Японский парфюмер
Шрифт:
«Что это с ним?»
— Что вы сказали? — вдруг встрепенулся он.
— Потрясающее! Такими я представляю себе северные озера где-нибудь в Карелии.
— Я был в Карелии! — сказал он хрипло. — Еще студентом. Правда, летом, а не зимой. До сих пор помню гигантских комаров, тучи гнуса, дым от костра, которым пропахло все, и костер, который не хотел разжигаться именно в мое дежурство. Нет, эта романтика не для меня! Баста!
Он решительно спрыгнул на землю и протянул мне руки. Обнял, прижал к себе и сразу отпустил. Меня поразило целомудрие, с которым он проделал это. Не попытался воспользоваться случаем, не полез с поцелуями…
Всю дорогу до машины он не выпускал моей руки. И было непонятно: то ли он печется обо мне, то ли держится за мою руку, как за
Мы молчали почти всю обратную дорогу. И только перед самым въездом в город Добродеев сказал:
— Простите меня, Екатерина Васильевна. Я вас напугал. Я никогда не думал, что там так… неприветливо. Летом, поверьте, там просто замечательно.
— Ну что вы! Место необыкновенное. Заставляет задуматься о смысле жизни.
Добродеев, не отрывая глаз от дороги, взял мою руку и поднес к губам. И снова меня поразило, с какой деликатностью он это проделал.

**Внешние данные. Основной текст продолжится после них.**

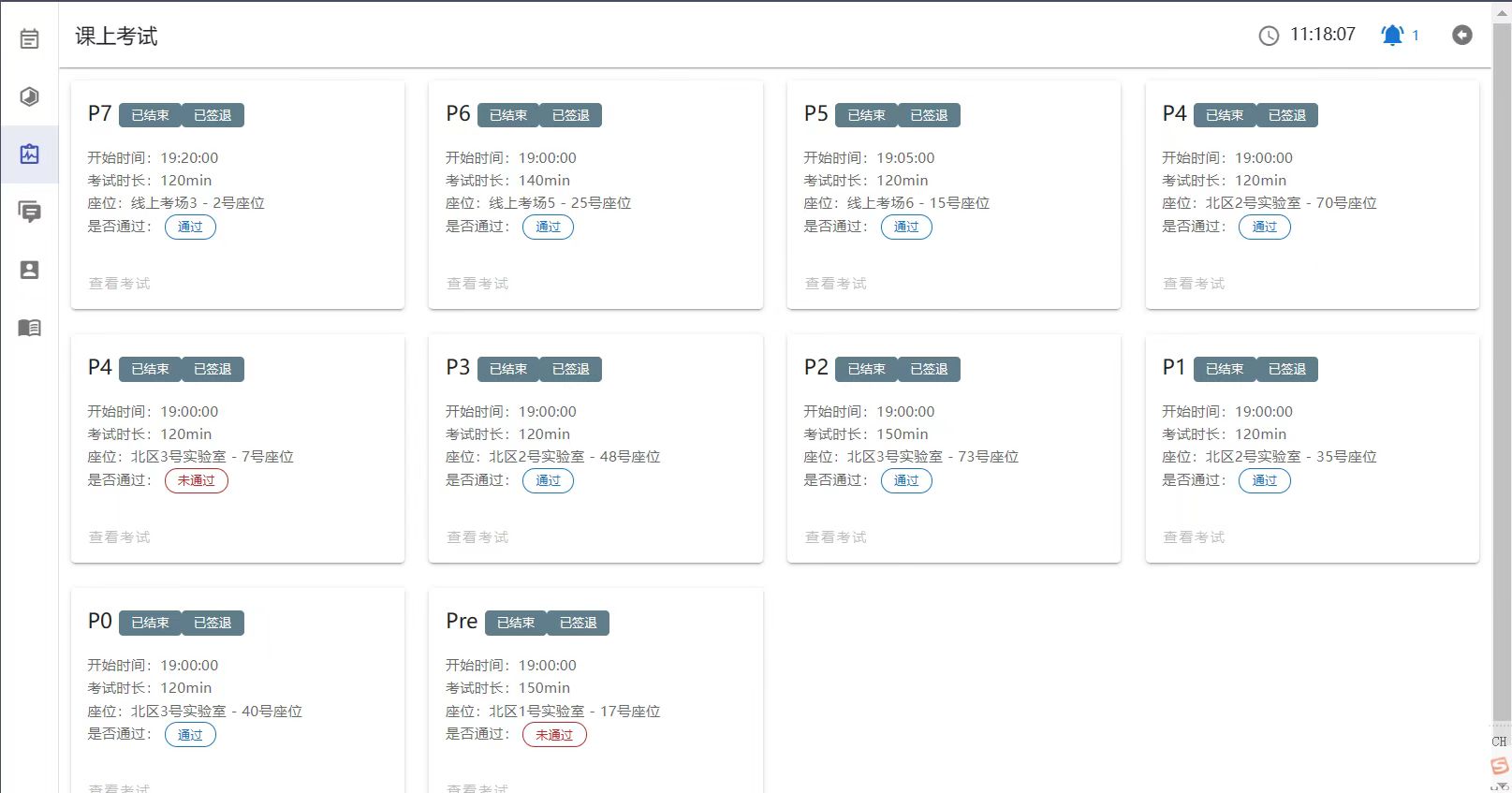Click 查看考试 on the P7 card
Viewport: 1512px width, 793px height.
(x=119, y=284)
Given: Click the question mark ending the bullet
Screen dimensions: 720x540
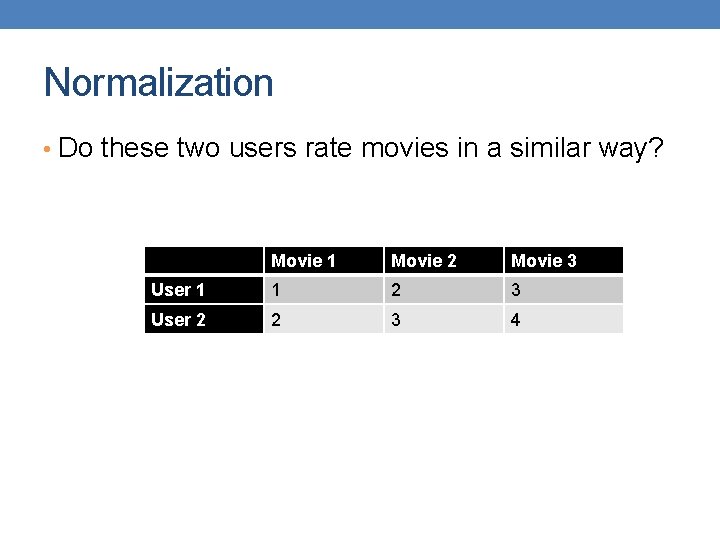Looking at the screenshot, I should [x=657, y=147].
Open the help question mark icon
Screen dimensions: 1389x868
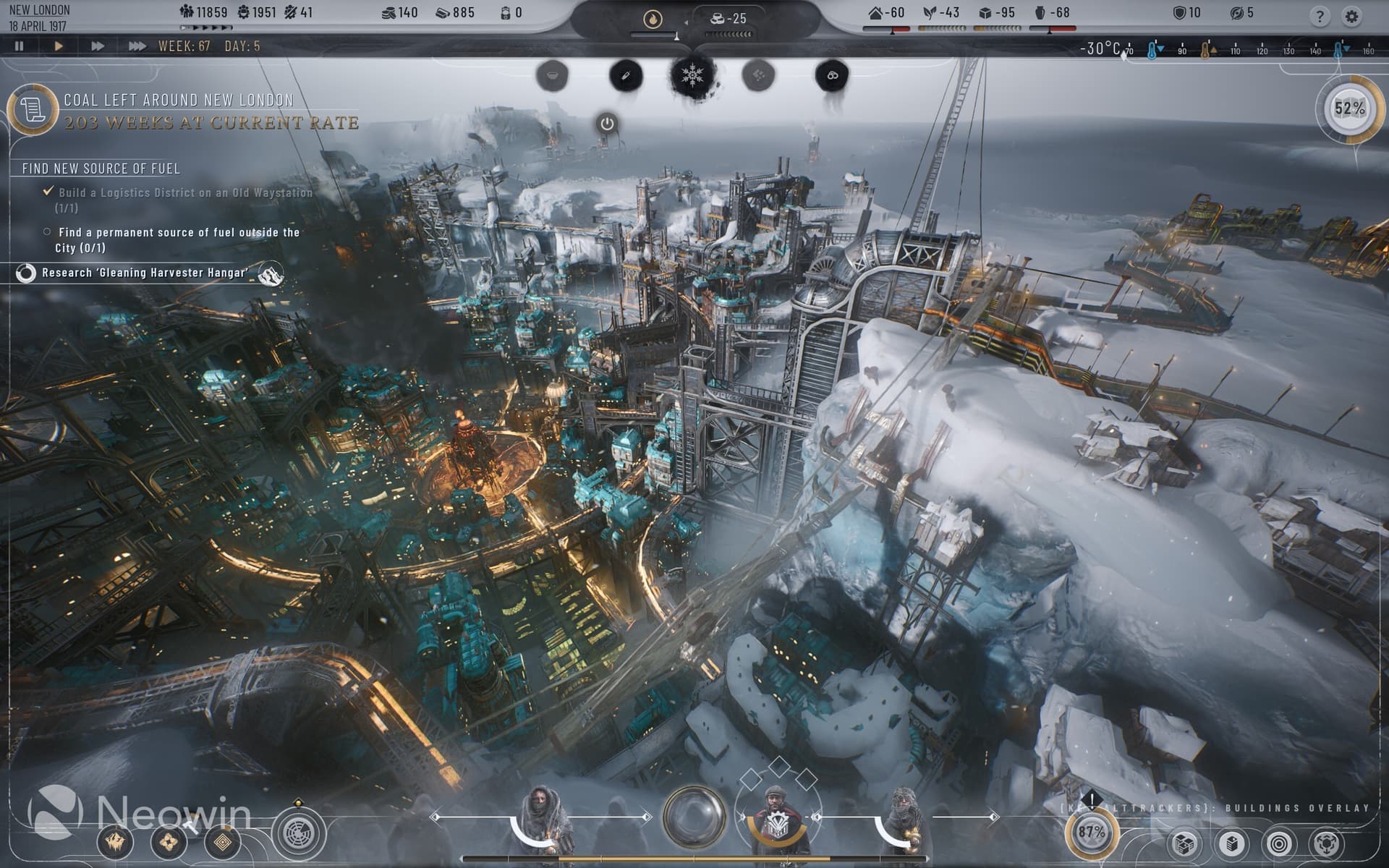[x=1320, y=16]

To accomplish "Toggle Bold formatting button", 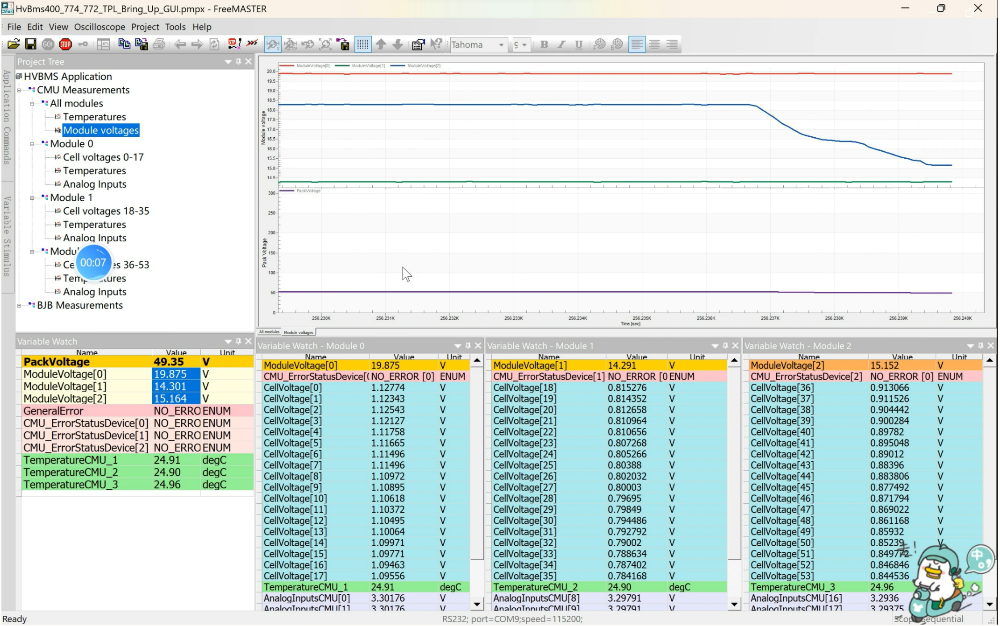I will coord(544,44).
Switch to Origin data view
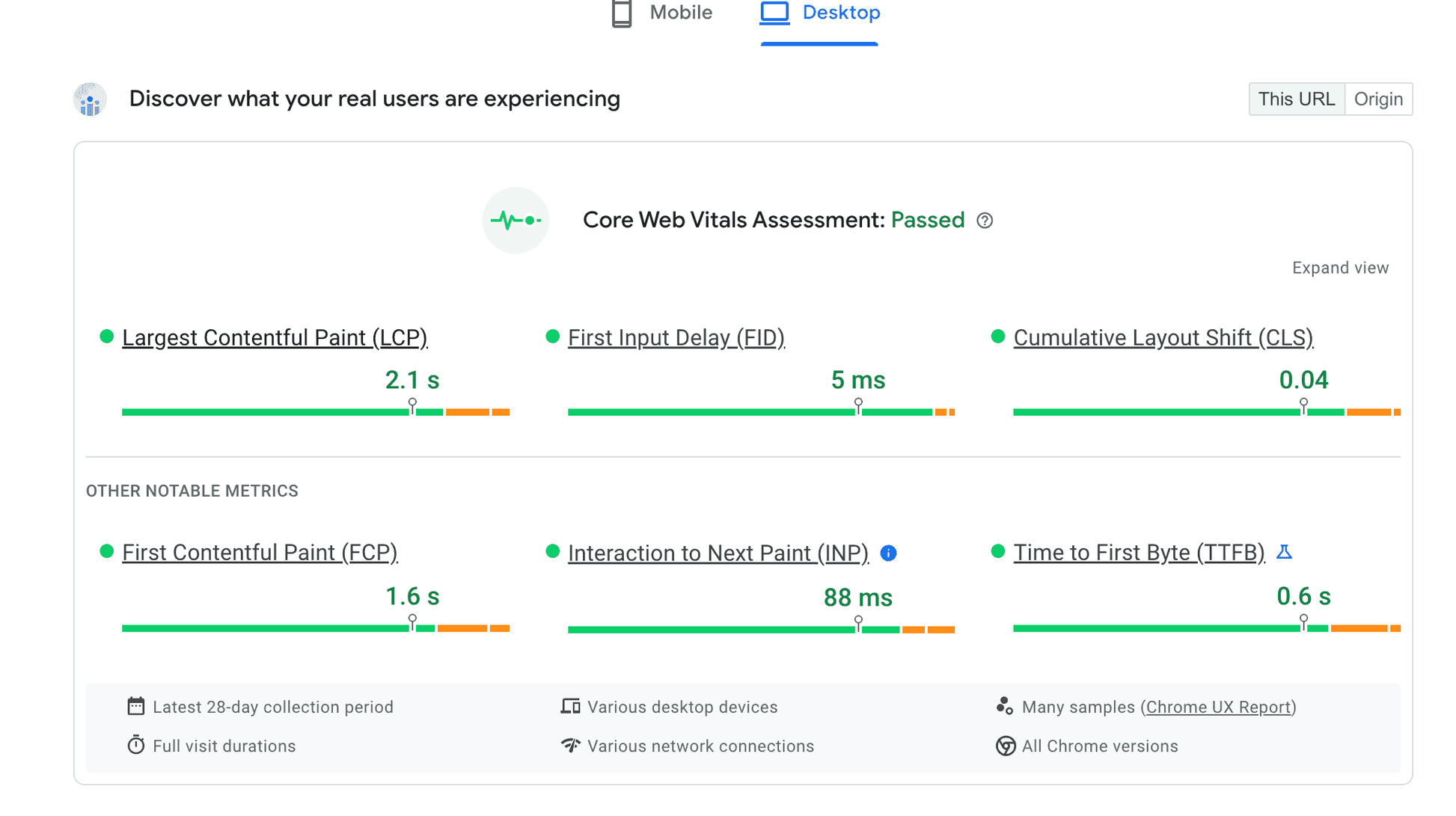The width and height of the screenshot is (1456, 816). [1377, 99]
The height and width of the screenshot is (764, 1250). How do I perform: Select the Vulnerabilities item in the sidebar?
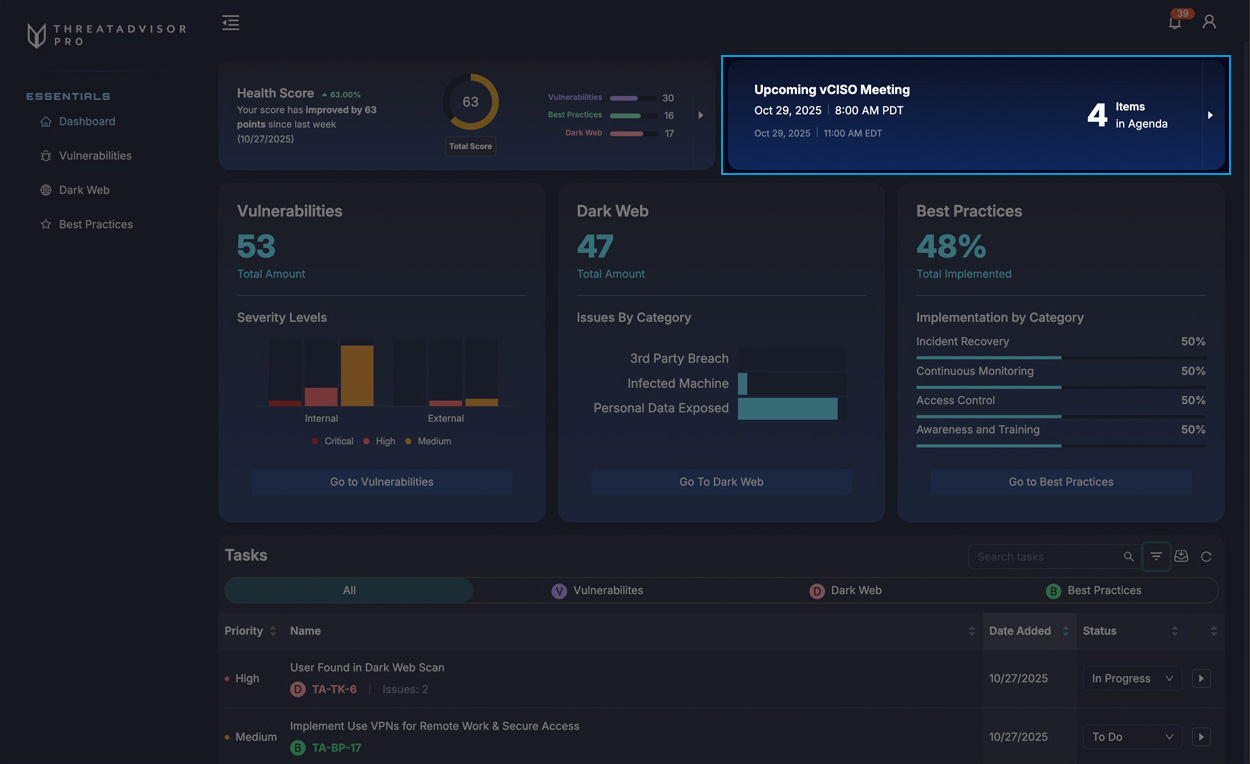click(95, 156)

— Вы тоже заметили? Чувствуешь себя таким ничтожеством…
— Я вовсе не это имела ввиду! — Я рассмеялась.
Добродеев включил радио, и до самого моего дома мы слушали вальсы Штрауса.
— Могу предложить легкий ужин, — сказала я, движимая чувством благодарности. Мне казалось, он откажется. Но Добродеев согласился.
Он молча сидел на диване, листая какую-то книгу, пока я возилась в кухне. Когда я снова появилась в гостиной, меня сопровождал Купер. Увидев незнакомого человека, он некоторое время рассматривал его издали, потом подошел ближе, издал вопросительное «М-р-р?».
— Что? — спросил Добродеев. — Что ты сказал?
— М-р-р? — повторил Купер.
— Он просится на руки, — перевела я с кошачьего на человеческий.
— На руки? — удивился Добродеев. — Но мы же незнакомы!
— Вы ему нравитесь, и он вас жалеет.
— Жалеет? Меня? — Добродеев задумался.
Купер меж тем вспрыгнул на диван и осторожно перебрался на его колени. Озадаченный Добродеев слегка погладил его, и Купер запел песнь любви и жалости. На лице Добродеева появилось странное выражение. Мне показалось, он сейчас заплачет…
Мы долго сидели за столом. Ели нехитрый ужин, пили чай и разговаривали. Добродеев приободрился и стал похож на того Добродеева, которого я встретила у Ситникова. Почти. Как немолодой, слегка полинявший павлин похож на полную сил молодую птицу. Порода одна, а кураж — другой.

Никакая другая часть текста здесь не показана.